### Task material
######

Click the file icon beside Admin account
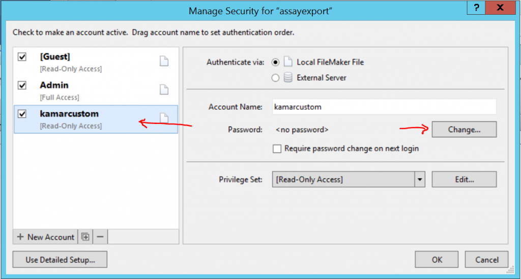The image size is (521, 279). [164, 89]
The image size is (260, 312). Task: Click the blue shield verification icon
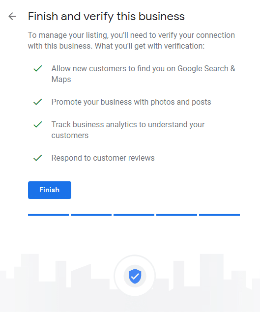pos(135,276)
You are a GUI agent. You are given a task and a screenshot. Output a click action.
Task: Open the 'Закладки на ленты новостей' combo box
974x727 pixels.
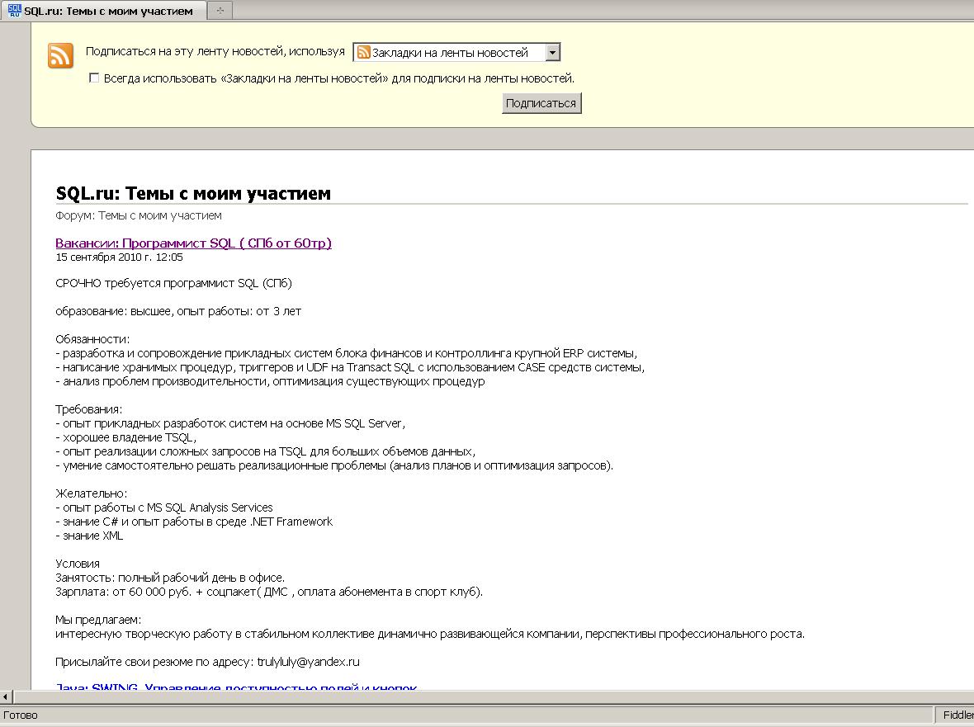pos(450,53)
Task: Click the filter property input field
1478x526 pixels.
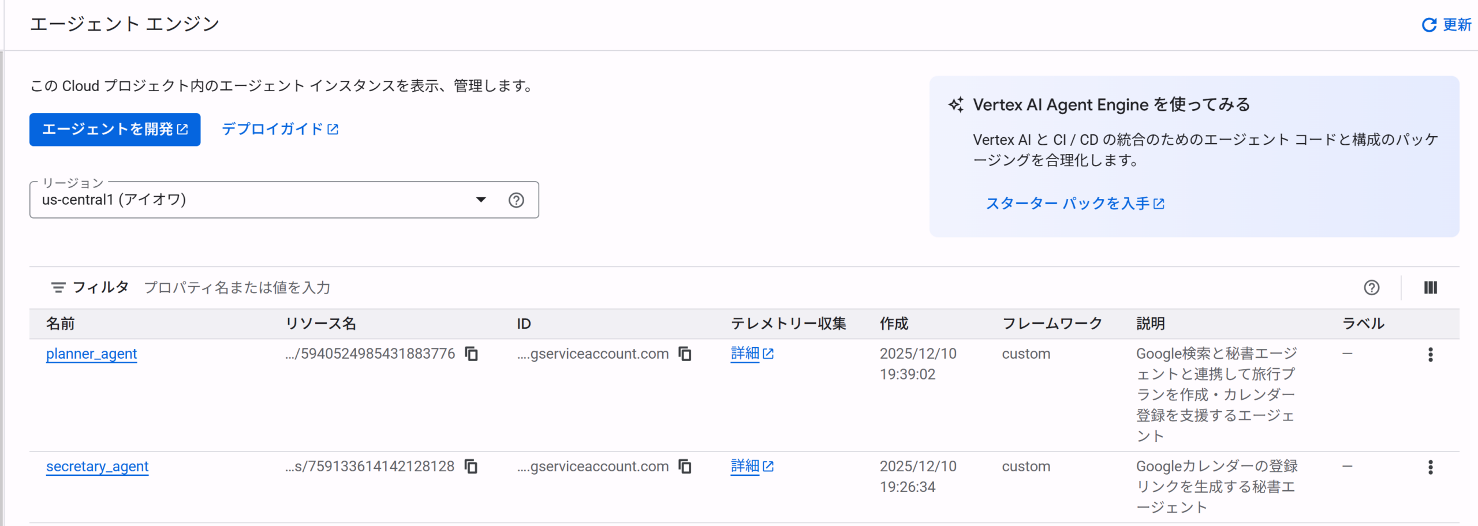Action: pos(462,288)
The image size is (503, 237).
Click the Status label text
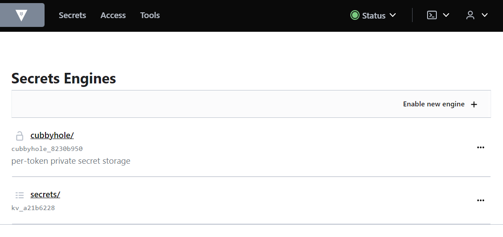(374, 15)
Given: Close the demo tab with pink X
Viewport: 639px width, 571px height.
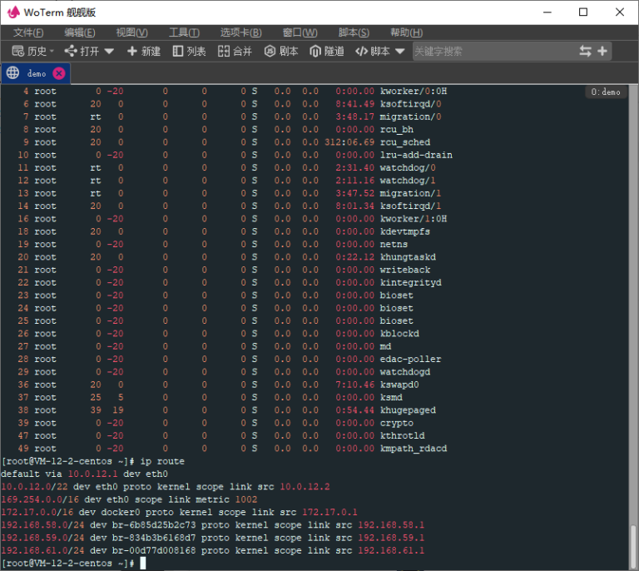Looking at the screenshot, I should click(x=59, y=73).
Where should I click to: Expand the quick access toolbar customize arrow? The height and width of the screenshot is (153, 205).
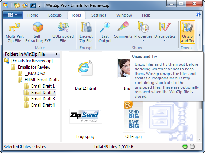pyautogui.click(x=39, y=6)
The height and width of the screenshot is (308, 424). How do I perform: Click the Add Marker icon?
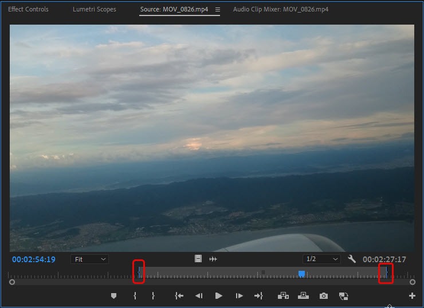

######

### What this task involves
Restate, word for word and without pictures, the lines from the line containing "You are a GUI" to the last line of the records above.

### Answer for the task
You are a GUI agent. You are given a task and a screenshot. Output a click action.
Task: Open the 'Закладки на ленты новостей' combo box
974x727 pixels.
pos(450,53)
Task: Click the filter property input field
1478x526 pixels.
Action: pos(462,288)
The image size is (503, 237).
Click the Status label text
(374, 15)
Given: Close the demo tab with pink X
Viewport: 639px width, 571px height.
Looking at the screenshot, I should click(x=59, y=73).
Where should I click to: Expand the quick access toolbar customize arrow? The height and width of the screenshot is (153, 205).
pyautogui.click(x=39, y=6)
The height and width of the screenshot is (308, 424). How do I perform: Click the Add Marker icon?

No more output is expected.